| 1A. No recommendation can be made regarding the optimal timing of preoperative parenteral prophylactic antimicrobial agent administration for the prevention of surgical site infection. (No recommendation/unresolved issue) |
| Clinical practice guidelines recommend administering by the intravenous route a single dose of prophylactic antimicrobial agent. For most prophylactic agents, administration should be within 60 minutes prior to incision. Administer vancomycin and fluoroquinolones within 60–120 minutes prior to incision.12,22-27 |
| 1B. Administer the appropriate parenteral prophylactic antimicrobial agent prior to skin incision in all cesarean sections. (Category IA)28-31 |
| 1C. No recommendation can be made regarding the safety and effectiveness of weight-adjusted dosing of parenteral prophylactic antimicrobial agents for the prevention of surgical site infection. (No recommendation/unresolved issue) |
| Clinical practice guidelines recommend that for obese and morbidly obese patients, the prophylactic antimicrobial agent dose should be based on the patient’s weight where pharmacokinetic data support it (e.g., cefazolin, vancomycin, and aminoglycosides).22-26 |
| 1D. No recommendation can be made regarding the safety and effectiveness of intraoperative redosing of parenteral prophylactic antimicrobial agents for the prevention of surgical site infection. (No recommendation/unresolved issue)32 |
| Clinical practice guidelines recommend maintaining therapeutic levels of the prophylactic antimicrobial agent in serum and tissues throughout the operation based on individual agent pharmacokinetics.12 Redose intraoperatively at intervals 1–2 times the prophylactic antimicrobial agent half-life (measured starting at the beginning of the single preoperative dose) or when there is excessive blood loss.23-26,33 |
| 1E. In clean and clean-contaminated procedures, do not administer additional prophylactic antimicrobial agent doses after the surgical incision is closed in the operating room, even in the presence of a drain. (Category IA)34-72 |
The recent guidelines developed by the American Society of Health-System Pharmacists (ASHP), and endorsed by the Infectious Diseases Society of America (IDSA), the Surgical Infection Society (SIS), and the Society for Healthcare Epidemiology of America (SHEA) are an update to the previously published ASHP Therapeutic Guidelines on Antimicrobial Prophylaxis in Surgery. Because they are referenced by the CDC update, these ASHP guidelines will become a de facto standard for antibiotic usage for prophylaxis.

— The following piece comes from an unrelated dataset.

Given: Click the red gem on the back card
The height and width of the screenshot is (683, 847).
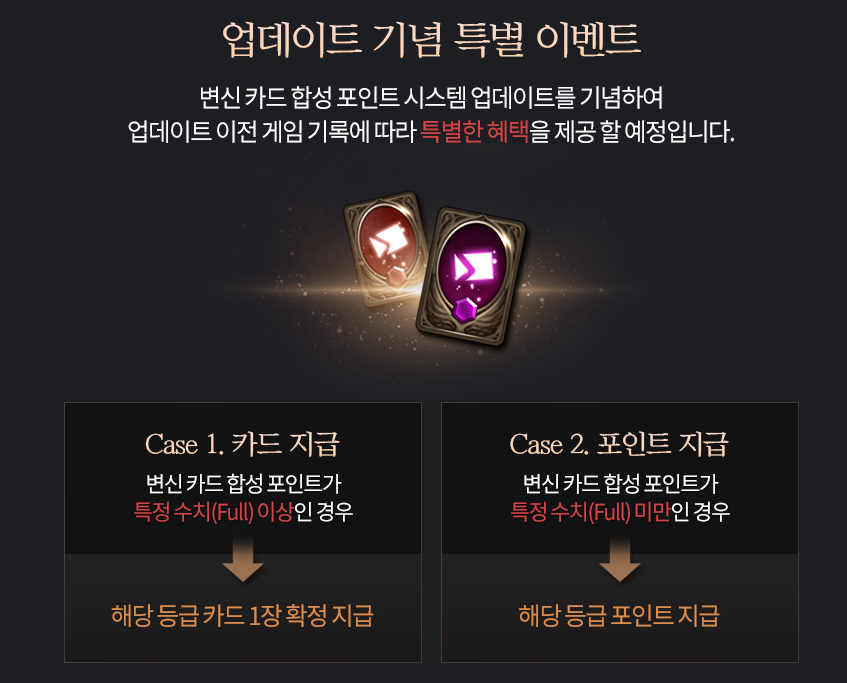Looking at the screenshot, I should [398, 278].
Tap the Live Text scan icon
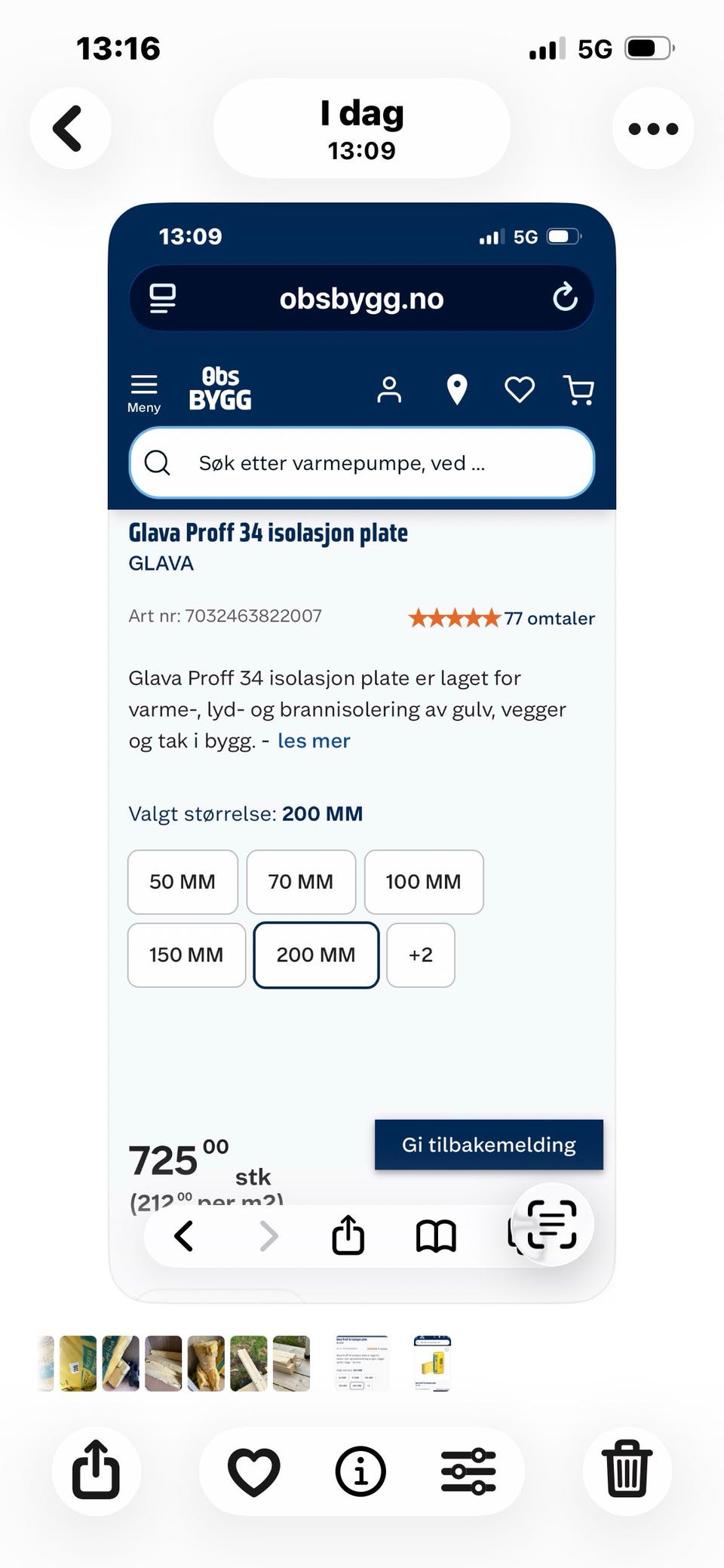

One goal of this chapter is to review these guidelines in depth, and to provide a contrarian critique. In certain cases, where we believe recommendations to be not justified by recent data, we provide alternatives. We also note that administration of systemic anti-infectives is part of a broad program of infection control involving adequate operating room ventilation, sterilization, site preparation, barrier usage, and delicate surgical technique.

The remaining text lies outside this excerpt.